Critical race theory — an area of academic study which posits that racism is built into U.S. institutions such as the criminal justice system and that prejudice affects access to opportunities in the economic, educational, legal, political and social spheres — has been in the media recently. Coates explains that ethnic studies and critical race studies are different, though related.
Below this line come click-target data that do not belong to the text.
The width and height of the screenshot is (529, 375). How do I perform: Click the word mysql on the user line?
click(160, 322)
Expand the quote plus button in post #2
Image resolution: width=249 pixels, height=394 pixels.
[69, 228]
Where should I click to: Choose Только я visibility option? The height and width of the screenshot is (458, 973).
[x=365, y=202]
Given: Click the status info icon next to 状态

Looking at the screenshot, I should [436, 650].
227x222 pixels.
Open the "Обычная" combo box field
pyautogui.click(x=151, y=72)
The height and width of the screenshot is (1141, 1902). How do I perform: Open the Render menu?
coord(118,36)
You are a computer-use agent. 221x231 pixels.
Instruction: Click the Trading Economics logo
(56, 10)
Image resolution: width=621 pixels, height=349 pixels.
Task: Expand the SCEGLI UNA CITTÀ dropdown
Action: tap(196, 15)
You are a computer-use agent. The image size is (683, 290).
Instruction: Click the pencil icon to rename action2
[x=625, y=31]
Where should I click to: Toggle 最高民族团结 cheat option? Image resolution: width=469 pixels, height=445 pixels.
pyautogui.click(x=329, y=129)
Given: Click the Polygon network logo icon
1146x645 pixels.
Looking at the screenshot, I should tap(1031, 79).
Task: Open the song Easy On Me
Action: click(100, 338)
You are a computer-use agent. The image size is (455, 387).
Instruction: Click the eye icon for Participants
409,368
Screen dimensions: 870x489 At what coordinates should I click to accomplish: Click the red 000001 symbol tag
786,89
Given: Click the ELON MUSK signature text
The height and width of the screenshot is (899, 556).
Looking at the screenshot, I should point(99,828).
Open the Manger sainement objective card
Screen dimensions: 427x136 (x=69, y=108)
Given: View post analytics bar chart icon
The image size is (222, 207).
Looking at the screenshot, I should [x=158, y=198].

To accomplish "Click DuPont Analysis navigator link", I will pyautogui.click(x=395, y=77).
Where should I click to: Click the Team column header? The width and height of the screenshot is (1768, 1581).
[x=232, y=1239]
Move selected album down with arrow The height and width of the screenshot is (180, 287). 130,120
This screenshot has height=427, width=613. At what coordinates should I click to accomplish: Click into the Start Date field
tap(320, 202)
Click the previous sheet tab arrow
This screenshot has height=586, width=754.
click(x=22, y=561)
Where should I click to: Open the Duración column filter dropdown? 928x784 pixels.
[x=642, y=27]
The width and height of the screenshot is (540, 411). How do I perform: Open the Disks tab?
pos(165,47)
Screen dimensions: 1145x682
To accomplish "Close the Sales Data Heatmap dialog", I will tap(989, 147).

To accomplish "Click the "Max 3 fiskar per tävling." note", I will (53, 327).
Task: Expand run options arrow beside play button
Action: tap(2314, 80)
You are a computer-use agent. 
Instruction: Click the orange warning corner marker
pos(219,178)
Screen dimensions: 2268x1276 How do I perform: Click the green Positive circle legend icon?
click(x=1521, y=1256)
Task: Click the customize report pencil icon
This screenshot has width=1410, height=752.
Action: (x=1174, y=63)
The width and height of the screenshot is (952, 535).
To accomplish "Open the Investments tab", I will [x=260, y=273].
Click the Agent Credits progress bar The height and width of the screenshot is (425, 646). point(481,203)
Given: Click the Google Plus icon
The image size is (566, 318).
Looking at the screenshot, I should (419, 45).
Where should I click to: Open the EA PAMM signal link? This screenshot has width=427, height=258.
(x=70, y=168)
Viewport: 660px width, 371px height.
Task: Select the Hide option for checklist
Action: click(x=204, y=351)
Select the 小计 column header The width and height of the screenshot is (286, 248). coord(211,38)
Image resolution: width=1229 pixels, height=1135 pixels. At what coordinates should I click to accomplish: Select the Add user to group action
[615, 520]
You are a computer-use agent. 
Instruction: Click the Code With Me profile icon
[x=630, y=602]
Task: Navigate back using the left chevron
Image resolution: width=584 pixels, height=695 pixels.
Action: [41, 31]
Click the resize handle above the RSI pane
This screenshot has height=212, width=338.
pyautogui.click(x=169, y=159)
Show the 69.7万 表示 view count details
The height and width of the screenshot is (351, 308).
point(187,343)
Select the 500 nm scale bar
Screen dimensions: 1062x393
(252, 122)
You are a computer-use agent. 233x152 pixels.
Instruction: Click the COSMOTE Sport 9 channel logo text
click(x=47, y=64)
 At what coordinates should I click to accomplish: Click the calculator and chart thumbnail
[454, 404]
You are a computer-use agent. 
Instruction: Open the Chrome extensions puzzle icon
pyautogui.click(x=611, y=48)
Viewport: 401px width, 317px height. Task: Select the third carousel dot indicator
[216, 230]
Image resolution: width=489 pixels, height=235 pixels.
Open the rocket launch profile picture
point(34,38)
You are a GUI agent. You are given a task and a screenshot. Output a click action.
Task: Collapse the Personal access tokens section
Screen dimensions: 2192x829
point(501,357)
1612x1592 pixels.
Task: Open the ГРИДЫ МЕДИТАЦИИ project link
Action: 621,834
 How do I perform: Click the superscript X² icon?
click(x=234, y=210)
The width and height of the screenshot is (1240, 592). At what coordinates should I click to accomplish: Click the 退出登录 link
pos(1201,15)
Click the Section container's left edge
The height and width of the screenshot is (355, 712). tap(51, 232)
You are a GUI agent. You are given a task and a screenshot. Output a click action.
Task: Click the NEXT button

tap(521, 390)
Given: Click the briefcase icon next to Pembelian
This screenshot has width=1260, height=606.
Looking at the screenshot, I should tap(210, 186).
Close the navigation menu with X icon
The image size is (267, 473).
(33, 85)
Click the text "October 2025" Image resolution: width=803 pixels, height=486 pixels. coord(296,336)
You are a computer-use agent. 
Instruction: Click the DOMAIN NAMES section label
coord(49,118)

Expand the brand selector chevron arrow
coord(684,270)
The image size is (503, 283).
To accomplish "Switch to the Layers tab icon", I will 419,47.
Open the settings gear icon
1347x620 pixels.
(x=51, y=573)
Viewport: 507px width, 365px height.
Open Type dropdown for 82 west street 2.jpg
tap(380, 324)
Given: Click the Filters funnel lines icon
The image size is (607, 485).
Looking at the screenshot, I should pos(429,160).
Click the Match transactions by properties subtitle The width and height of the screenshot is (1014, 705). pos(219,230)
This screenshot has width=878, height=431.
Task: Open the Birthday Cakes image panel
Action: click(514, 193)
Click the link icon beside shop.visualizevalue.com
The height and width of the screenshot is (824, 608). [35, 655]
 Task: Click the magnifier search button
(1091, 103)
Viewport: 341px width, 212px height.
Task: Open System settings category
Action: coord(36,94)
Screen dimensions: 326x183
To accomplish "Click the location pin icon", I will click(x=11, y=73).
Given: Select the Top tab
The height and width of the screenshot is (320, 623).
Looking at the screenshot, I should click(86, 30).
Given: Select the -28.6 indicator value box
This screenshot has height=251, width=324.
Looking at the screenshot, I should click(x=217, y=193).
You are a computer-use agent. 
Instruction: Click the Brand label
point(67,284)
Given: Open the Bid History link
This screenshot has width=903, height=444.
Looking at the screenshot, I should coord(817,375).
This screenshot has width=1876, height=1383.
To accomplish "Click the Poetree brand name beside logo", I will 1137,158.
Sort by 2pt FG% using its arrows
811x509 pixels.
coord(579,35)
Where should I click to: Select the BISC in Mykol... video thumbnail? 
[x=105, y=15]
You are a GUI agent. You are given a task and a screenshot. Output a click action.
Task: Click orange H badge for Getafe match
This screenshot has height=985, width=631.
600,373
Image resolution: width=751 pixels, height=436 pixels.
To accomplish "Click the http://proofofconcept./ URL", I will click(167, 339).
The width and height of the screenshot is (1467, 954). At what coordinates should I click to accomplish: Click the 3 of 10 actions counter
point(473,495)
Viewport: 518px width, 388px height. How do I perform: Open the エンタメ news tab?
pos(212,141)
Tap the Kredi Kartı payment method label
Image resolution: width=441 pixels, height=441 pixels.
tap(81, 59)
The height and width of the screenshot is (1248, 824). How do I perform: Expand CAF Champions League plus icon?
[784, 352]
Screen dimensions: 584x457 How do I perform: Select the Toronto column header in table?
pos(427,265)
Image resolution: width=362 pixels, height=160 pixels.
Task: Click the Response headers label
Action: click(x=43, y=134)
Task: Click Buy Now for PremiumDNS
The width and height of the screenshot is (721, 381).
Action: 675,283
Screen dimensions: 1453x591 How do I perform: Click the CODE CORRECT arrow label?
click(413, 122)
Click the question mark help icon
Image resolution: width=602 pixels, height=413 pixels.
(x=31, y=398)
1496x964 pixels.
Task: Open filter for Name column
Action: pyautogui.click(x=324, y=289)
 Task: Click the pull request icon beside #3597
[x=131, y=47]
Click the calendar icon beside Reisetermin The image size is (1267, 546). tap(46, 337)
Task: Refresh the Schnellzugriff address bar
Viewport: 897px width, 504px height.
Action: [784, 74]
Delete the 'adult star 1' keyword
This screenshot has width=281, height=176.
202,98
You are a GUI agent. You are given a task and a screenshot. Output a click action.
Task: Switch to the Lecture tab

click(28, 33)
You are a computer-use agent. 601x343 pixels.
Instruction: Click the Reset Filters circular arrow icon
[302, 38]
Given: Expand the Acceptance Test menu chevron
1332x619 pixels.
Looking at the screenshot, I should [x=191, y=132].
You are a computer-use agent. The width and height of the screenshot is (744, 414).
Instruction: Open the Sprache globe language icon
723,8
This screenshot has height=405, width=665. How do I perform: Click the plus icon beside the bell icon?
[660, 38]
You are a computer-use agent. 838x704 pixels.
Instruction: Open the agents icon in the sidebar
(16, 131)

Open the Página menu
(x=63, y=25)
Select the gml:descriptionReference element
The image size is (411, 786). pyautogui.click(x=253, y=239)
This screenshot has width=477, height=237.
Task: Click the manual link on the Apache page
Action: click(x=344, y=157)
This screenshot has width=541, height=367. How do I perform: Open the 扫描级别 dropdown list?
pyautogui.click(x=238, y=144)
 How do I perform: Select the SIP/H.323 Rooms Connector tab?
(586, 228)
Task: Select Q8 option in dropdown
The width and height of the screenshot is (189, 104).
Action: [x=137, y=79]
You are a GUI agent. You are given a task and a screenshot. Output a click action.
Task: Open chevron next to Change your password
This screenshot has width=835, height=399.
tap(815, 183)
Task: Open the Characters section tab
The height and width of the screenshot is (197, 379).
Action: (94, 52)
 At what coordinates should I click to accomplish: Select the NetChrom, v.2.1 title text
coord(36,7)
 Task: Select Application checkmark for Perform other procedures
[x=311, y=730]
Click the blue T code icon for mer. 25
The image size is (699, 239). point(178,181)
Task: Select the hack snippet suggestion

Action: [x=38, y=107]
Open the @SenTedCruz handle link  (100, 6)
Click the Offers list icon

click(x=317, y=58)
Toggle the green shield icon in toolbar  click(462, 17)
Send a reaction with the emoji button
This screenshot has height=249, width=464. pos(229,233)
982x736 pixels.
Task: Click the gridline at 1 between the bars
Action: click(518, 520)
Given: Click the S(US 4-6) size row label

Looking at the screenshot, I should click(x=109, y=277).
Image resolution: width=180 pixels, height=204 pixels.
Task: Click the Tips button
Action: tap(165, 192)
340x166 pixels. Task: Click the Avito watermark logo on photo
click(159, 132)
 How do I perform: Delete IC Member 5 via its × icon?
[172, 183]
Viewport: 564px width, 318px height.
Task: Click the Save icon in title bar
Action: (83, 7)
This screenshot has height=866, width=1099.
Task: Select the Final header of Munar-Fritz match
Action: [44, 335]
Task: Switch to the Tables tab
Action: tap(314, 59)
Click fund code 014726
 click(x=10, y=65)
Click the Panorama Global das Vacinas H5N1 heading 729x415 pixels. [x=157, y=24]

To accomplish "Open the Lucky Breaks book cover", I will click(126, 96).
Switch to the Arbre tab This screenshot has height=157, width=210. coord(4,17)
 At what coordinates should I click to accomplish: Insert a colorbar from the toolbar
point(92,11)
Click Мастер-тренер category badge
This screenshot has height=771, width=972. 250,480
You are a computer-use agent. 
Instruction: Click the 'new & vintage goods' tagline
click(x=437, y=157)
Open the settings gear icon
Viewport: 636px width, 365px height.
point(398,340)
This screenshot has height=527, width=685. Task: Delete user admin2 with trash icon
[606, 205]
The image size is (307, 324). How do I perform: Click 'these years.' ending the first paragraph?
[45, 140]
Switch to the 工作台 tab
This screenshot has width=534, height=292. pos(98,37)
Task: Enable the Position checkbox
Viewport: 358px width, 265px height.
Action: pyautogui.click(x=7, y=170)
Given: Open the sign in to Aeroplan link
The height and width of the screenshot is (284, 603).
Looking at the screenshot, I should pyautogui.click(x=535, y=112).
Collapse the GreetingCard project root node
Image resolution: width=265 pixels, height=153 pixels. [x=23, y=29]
Ethnic studies has its origins in the study of different ethnic groups, whereas critical race studies started in legal scholarship.

How to Use an Ethnic Studies Degree

Students interested in investigating the causes behind major, longstanding problems in the U.S. might want to consider pursuing an ethnic studies degree, says David K. Yoo, a professor of Asian American studies and history at the University of California–Los Angeles and an editor of the anthology “Knowledge for Justice: An Ethnic Studies Reader.”

[Read: How to Choose a Law School if You Want to Be a Civil Rights Lawyer.]

“Ethnic studies provides us with tools to examine and analyze our economic, social, political, and cultural contexts to ask questions and to seek answers to the most pressing issues of our times, such as health and wealth disparities, mass incarceration, and environmental justice that reflect the enduring role of structural inequality and racism,” Yoo wrote in email. “Ethnic studies also provides a wellspring of hope grounded in communities struggling for a nation and world marked by justice and peace.”

Another rationale for majoring in this field, ethnic studies professors say, is that it cultivates cross-cultural awareness, communication abilities and empathy — traits attractive to employers.

“Active listening is a hugely important skill that someone who goes through an ethnic studies program will really develop,” Stern says.

People working in all sorts of fields — business, law, medicine, policy, etc. — are likely to encounter individuals whose background differs from their own, which means that training in ethnic studies is beneficial for nearly everyone, says Coates.

Many organizations hire diversity, equity and inclusion experts, and ethnic studies graduates are well qualified for these types of roles, he says.

Alumni of ethnic studies programs often choose to become teachers, either at the K-12 or university level.

“The more that you learn about some of these issues, and the more that you see a void in the general public’s understanding, there’s kind of a natural tendency to want to be part of the education system to make sure that some of this is taught,” Stern says.